→ Task item: Search the material below for the word "computer". Copy every line where it is found.

→ Data for the task:
────────

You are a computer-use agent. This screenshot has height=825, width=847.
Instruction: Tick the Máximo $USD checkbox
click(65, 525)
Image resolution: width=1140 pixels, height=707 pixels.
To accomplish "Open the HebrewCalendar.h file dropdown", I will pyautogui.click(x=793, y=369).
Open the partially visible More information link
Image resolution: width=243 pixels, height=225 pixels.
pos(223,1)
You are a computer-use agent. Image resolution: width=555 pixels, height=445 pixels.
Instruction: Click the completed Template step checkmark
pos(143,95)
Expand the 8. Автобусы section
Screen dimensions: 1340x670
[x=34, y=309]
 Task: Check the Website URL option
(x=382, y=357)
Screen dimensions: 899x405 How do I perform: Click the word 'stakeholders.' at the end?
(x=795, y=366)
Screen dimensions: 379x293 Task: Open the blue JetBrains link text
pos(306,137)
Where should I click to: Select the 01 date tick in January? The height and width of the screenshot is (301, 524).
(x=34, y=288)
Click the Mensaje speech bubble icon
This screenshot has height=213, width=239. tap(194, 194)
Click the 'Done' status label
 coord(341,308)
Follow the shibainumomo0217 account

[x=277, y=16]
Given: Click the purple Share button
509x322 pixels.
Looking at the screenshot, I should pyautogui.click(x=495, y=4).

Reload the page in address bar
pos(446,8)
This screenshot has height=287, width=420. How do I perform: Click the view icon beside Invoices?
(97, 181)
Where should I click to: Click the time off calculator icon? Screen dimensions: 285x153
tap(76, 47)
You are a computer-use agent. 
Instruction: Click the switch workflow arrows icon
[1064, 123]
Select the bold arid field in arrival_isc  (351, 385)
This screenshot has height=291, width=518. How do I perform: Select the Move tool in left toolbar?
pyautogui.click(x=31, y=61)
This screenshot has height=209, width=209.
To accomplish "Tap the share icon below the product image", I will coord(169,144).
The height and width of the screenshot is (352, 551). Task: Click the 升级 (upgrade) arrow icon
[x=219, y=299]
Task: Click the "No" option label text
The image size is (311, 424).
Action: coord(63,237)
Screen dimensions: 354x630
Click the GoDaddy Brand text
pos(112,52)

────────

→ Answer to this task:
You are a computer-use agent. This screenshot has height=825, width=847.
You are a computer-use agent. Image resolution: width=555 pixels, height=445 pixels.
You are a computer-use agent. 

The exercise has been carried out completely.